====== Dataset content

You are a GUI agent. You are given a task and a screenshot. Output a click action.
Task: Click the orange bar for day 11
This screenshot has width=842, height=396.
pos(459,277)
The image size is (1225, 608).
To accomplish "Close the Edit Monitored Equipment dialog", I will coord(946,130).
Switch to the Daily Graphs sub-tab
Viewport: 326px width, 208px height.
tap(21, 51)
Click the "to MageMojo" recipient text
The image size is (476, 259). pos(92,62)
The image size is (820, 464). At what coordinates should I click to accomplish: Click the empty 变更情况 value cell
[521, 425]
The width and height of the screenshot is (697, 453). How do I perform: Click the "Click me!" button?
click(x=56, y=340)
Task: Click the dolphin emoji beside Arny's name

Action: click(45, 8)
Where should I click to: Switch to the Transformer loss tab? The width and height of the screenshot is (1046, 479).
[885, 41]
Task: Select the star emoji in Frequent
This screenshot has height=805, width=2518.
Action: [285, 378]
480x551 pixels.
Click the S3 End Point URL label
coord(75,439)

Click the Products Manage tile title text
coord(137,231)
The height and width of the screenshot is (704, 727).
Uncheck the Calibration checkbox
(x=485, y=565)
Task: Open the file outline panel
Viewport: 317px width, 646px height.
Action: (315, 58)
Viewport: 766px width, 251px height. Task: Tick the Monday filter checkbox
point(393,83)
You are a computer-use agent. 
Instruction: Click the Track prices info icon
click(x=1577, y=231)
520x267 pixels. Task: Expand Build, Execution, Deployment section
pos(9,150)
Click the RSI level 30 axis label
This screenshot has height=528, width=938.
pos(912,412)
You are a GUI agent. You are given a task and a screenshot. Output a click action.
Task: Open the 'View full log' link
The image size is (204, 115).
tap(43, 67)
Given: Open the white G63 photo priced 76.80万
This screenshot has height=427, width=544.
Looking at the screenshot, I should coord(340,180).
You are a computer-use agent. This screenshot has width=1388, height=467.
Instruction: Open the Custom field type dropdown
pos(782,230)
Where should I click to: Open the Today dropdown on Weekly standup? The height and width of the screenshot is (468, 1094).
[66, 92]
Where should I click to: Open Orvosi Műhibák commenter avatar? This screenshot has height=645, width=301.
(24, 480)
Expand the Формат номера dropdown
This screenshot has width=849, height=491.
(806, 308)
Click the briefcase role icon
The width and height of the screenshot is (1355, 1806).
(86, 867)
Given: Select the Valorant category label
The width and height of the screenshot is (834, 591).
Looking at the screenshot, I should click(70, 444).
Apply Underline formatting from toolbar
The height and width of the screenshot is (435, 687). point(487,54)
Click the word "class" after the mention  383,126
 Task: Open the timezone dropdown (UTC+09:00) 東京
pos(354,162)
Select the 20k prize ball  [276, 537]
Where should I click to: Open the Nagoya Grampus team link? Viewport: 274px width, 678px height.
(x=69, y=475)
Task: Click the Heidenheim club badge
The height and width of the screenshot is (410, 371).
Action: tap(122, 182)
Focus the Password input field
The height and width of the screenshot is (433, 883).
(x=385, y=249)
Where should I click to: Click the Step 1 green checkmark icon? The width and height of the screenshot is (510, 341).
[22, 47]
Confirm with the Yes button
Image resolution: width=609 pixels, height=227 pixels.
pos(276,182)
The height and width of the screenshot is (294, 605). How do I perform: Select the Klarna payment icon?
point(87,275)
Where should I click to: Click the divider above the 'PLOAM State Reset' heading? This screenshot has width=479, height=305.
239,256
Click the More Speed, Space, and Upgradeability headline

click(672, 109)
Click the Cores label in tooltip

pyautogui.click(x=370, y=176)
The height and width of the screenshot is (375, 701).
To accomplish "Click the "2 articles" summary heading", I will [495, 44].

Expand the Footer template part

============

◆ **What you have to do**
Give the material again in full, exactly as it appears above.

◆ **Answer to this task**
You are a GUI agent. You are given a task and a screenshot. Output a click action.
Task: Click the orange bar for day 11
This screenshot has width=842, height=396.
pos(459,277)
The image size is (1225, 608).
To accomplish "Close the Edit Monitored Equipment dialog", I will coord(946,130).
Switch to the Daily Graphs sub-tab
Viewport: 326px width, 208px height.
tap(21, 51)
Click the "to MageMojo" recipient text
The image size is (476, 259). pos(92,62)
The image size is (820, 464). At what coordinates should I click to accomplish: Click the empty 变更情况 value cell
[521, 425]
The width and height of the screenshot is (697, 453). How do I perform: Click the "Click me!" button?
click(x=56, y=340)
Task: Click the dolphin emoji beside Arny's name

Action: click(45, 8)
Where should I click to: Switch to the Transformer loss tab? The width and height of the screenshot is (1046, 479).
[885, 41]
Task: Select the star emoji in Frequent
This screenshot has height=805, width=2518.
Action: [285, 378]
480x551 pixels.
Click the S3 End Point URL label
coord(75,439)

Click the Products Manage tile title text
coord(137,231)
The height and width of the screenshot is (704, 727).
Uncheck the Calibration checkbox
(x=485, y=565)
Task: Open the file outline panel
Viewport: 317px width, 646px height.
Action: (315, 58)
Viewport: 766px width, 251px height. Task: Tick the Monday filter checkbox
point(393,83)
You are a computer-use agent. 
Instruction: Click the Track prices info icon
click(x=1577, y=231)
520x267 pixels. Task: Expand Build, Execution, Deployment section
pos(9,150)
Click the RSI level 30 axis label
This screenshot has height=528, width=938.
pos(912,412)
You are a GUI agent. You are given a task and a screenshot. Output a click action.
Task: Open the 'View full log' link
The image size is (204, 115).
tap(43, 67)
Given: Open the white G63 photo priced 76.80万
This screenshot has height=427, width=544.
Looking at the screenshot, I should coord(340,180).
You are a computer-use agent. This screenshot has width=1388, height=467.
Instruction: Open the Custom field type dropdown
pos(782,230)
Where should I click to: Open the Today dropdown on Weekly standup? The height and width of the screenshot is (468, 1094).
[66, 92]
Where should I click to: Open Orvosi Műhibák commenter avatar? This screenshot has height=645, width=301.
(24, 480)
Expand the Формат номера dropdown
This screenshot has width=849, height=491.
(806, 308)
Click the briefcase role icon
The width and height of the screenshot is (1355, 1806).
(86, 867)
Given: Select the Valorant category label
The width and height of the screenshot is (834, 591).
Looking at the screenshot, I should click(70, 444).
Apply Underline formatting from toolbar
The height and width of the screenshot is (435, 687). point(487,54)
Click the word "class" after the mention  383,126
 Task: Open the timezone dropdown (UTC+09:00) 東京
pos(354,162)
Select the 20k prize ball  [276, 537]
Where should I click to: Open the Nagoya Grampus team link? Viewport: 274px width, 678px height.
(x=69, y=475)
Task: Click the Heidenheim club badge
The height and width of the screenshot is (410, 371).
Action: tap(122, 182)
Focus the Password input field
The height and width of the screenshot is (433, 883).
(x=385, y=249)
Where should I click to: Click the Step 1 green checkmark icon? The width and height of the screenshot is (510, 341).
[22, 47]
Confirm with the Yes button
Image resolution: width=609 pixels, height=227 pixels.
pos(276,182)
The height and width of the screenshot is (294, 605). How do I perform: Select the Klarna payment icon?
point(87,275)
Where should I click to: Click the divider above the 'PLOAM State Reset' heading? This screenshot has width=479, height=305.
239,256
Click the More Speed, Space, and Upgradeability headline

click(672, 109)
Click the Cores label in tooltip

pyautogui.click(x=370, y=176)
The height and width of the screenshot is (375, 701).
To accomplish "Click the "2 articles" summary heading", I will [495, 44].

Expand the Footer template part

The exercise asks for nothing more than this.